Coterra Energy reports Q3 realized prices and derivative settlements

Published 22/10/2025, 13:24
Coterra Energy reports Q3 realized prices and derivative settlements

Coterra Energy Inc. (NYSE:CTRA), an oil and gas producer with a market capitalization of $17.8 billion and an impressive 74.76% gross profit margin, released information Wednesday on its realized prices and derivative activity for the quarter ended September 30, 2025, according to a statement based on a filing with the Securities and Exchange Commission. InvestingPro analysis indicates the company is currently trading near its 52-week low, while maintaining its 36-year track record of consistent dividend payments, currently yielding 3.86%.

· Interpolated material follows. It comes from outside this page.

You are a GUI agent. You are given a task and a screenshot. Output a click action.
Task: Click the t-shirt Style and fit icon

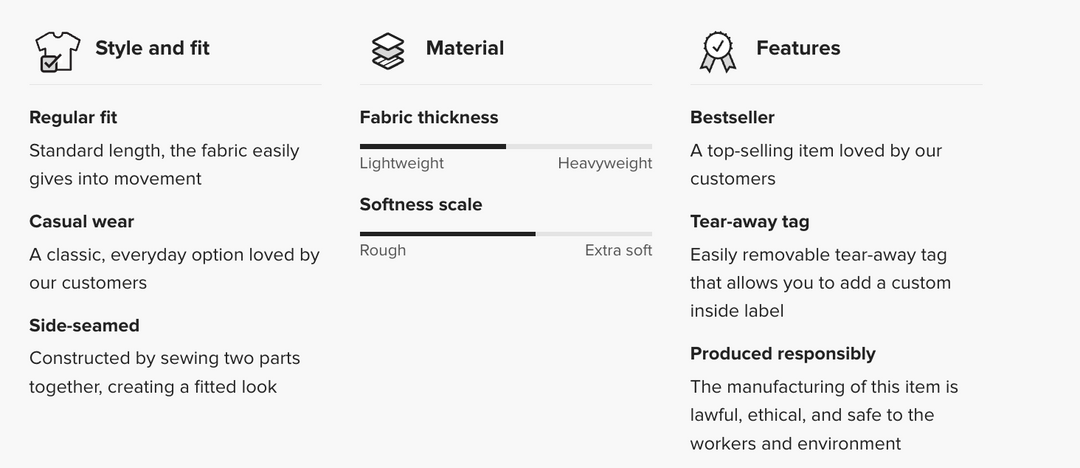(56, 50)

For the third quarter, Coterra reported an average realized sales price for oil, excluding hedges, of $64.10 per barrel. Including the impact of hedges, the average realized oil price was $64.79 per barrel. The average realized sales price for natural gas was $1.95 per thousand cubic feet (Mcf) excluding hedges, and $2.05 per Mcf including hedges. For natural gas liquids (NGL), the average realized price was $17.02 per barrel, both excluding and including hedges. With the company’s next earnings report scheduled for November 3, InvestingPro subscribers can access additional insights through comprehensive Research Reports and 7 more exclusive ProTips about CTRA’s valuation and financial health.

The company stated it anticipates recognizing net cash received on settlements of derivative instruments of $36 million for the third quarter of 2025.

Coterra noted that realized prices and the related impact of hedges are subject to completion of financial closing procedures, final adjustments, and other developments that may arise.

The information is based on a press release statement issued as part of Coterra Energy’s Form 8-K filing with the SEC.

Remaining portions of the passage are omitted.